Wednesday, July 29, 2009

Pip's Tips: Lessons on How to Survive the Hospital

Lesson 1) BYOE (Bring Your Own Everything/Essentials/Enzymes)

Hey, life in lock up is rough, we all know that. Why make it worse by not eating? Today (day 3 of hospital admission, although to be fair only my second FULL day), my nurse did something surprising and unexpected: she gave me enzymes with my meal! Granted, the enzymes have been ordered since day 1, and I've asked for them on a daily (well, make that 3x per day) basis, but today they suddenly showed up. At breakfast. And dinner. Not so much lunch, though, and definitely no extra for snacks. And yet, here I sit, fully fed and not on the toilet.

Nope, I'm not superwoman (ahem, well, I mean, not for that reason anyway). I just know from experience that self-medication is often necessary in the joint, and like a good boy scout, I've learned to be prepared. For me this means having "back-up" supplies of any med that I might be uncomfortable without or which might be time sensitive. My personal "big three"? Enzymes, xopenex inhaler (for those days when
morning" nebs come around 1 pm), and most recently ativan.

Lesson 2) If the peripheral IV that the nurse is inserting is for a CT scan, make sure s/he KNOWS it's for a CT scan

This one might seem a little strange. After all, why wouldn't the nurse know what the peripheral IV was for, since you clearly already have a port/PICC/whatever else delivering your antibiotics? And why should it matter WHAT the IV is for anyway? An IV is an IV is an IV, right?

Sorry, cyster, and not so fast, fibro. Turns out, CT scan IVs require a larger-gauge needle, perhaps because the contrast dye doesn't go pass through the smaller gauges well. I'm unclear on the technical details here, probably because everything was feeling a little fuzzy after the IV nurse inserted (and subsequently blew) no less than 4 peripheral IVs in my arm in less than 15 minutes. He then properly inserted and did NOT blow a fifth IV, which fit snugly into a cute little vein in my hand. Alas, it was not to be, because as he left the room he commented on my uneaten lunch and I explained I was NPO before the CT scan. He immediately turned around, got a really pissed-off look on his face, and removed the hard-won IV from my hand, explaining that this particular IV would not work for a CT scan and no one had informed HIM of the need for a large-gauge needle. Whoops.

I felt for the guy. I really did. He inserted (and blew) one more IV before giving up entirely and calling in another IV nurse, who managed to outfit the inside of my right wrist (right under the thumb) with the least-convenient IV ever. But I'm not complaining. Never. Not my style.

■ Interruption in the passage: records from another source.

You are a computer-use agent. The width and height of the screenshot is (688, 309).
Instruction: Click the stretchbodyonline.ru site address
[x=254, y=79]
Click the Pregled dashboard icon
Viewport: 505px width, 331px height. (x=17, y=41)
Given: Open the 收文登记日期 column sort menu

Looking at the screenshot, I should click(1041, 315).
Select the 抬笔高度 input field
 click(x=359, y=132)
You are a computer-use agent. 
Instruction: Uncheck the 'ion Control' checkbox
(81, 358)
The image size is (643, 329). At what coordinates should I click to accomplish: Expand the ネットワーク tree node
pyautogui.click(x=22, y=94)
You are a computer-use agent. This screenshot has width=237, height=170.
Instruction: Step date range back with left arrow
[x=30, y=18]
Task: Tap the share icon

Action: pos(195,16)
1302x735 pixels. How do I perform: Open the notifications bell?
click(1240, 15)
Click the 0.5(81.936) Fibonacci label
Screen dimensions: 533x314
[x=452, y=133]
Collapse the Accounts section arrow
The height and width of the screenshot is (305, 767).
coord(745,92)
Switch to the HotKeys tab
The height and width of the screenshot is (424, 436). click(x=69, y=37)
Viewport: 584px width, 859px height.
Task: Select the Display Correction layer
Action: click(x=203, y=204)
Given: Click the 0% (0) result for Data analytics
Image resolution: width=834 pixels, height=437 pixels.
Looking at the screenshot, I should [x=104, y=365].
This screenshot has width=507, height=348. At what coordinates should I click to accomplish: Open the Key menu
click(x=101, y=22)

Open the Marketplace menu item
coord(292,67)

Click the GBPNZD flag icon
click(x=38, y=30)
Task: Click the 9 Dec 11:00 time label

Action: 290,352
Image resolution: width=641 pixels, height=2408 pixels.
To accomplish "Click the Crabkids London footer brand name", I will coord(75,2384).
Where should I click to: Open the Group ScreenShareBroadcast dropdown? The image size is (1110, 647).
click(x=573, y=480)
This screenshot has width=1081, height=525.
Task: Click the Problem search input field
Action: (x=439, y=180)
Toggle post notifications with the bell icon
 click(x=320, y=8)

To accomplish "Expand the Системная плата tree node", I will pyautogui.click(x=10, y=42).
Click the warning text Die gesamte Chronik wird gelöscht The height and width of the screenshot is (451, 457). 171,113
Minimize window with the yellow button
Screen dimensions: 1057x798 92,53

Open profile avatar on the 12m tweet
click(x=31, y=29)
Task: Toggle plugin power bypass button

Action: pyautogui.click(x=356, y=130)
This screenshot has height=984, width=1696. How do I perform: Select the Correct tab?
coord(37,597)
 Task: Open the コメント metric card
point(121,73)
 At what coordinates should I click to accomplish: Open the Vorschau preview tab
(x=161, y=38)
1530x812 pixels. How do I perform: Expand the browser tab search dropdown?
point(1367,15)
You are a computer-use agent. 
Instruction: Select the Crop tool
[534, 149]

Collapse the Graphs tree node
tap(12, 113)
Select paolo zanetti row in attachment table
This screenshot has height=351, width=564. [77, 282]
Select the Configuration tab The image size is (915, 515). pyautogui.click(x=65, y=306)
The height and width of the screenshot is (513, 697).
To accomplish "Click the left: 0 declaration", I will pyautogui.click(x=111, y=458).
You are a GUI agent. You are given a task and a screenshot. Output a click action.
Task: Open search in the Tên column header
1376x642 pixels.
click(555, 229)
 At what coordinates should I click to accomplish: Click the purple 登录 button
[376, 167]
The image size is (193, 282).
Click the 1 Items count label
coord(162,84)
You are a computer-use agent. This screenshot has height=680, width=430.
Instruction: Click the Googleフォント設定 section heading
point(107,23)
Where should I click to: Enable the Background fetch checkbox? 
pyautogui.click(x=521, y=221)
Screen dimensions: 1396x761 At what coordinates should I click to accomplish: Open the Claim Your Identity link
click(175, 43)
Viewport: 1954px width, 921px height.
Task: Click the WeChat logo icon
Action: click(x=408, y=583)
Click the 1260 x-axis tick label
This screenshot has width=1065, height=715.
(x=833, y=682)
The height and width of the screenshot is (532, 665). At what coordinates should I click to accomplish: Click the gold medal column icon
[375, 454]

Lesson 3) Become Master of Your Own Discharge

My doctor told me this morning that I could leave tomorrow. Since then, I've been telling everyone who will listen (and some who clearly didn't want to) that I'm out of here as soon as possible tomorrow, preferably by early afternoon. And no, this is not because I'm some sort of evil, demanding, devil child who will do anything to force her way out of here and back to a working shower. Not at all. It's just that I've done the discharge dance enough times to know that things get scheduled for the day of your discharge, and then you have to wait. So why not tell the CPT guy in advance that you're scheduled to leave so he doesn't leave you for last? Why not inform the nursing station so they can make sure to get you your morning nebs extra early? In short, why not (politely, of course) bring everyone onto the same page, so you don't get stuck waiting on some last minute test or x-ray that just didn't get on the schedule in time? So far tomorrow I know I'm in for an echocardiogram before I get to break out, but my nurse has promised me it should be early in the morning. And of course if it isn't I'll wait patiently (thanks, Ativan!), but wouldn't it be great not to have to?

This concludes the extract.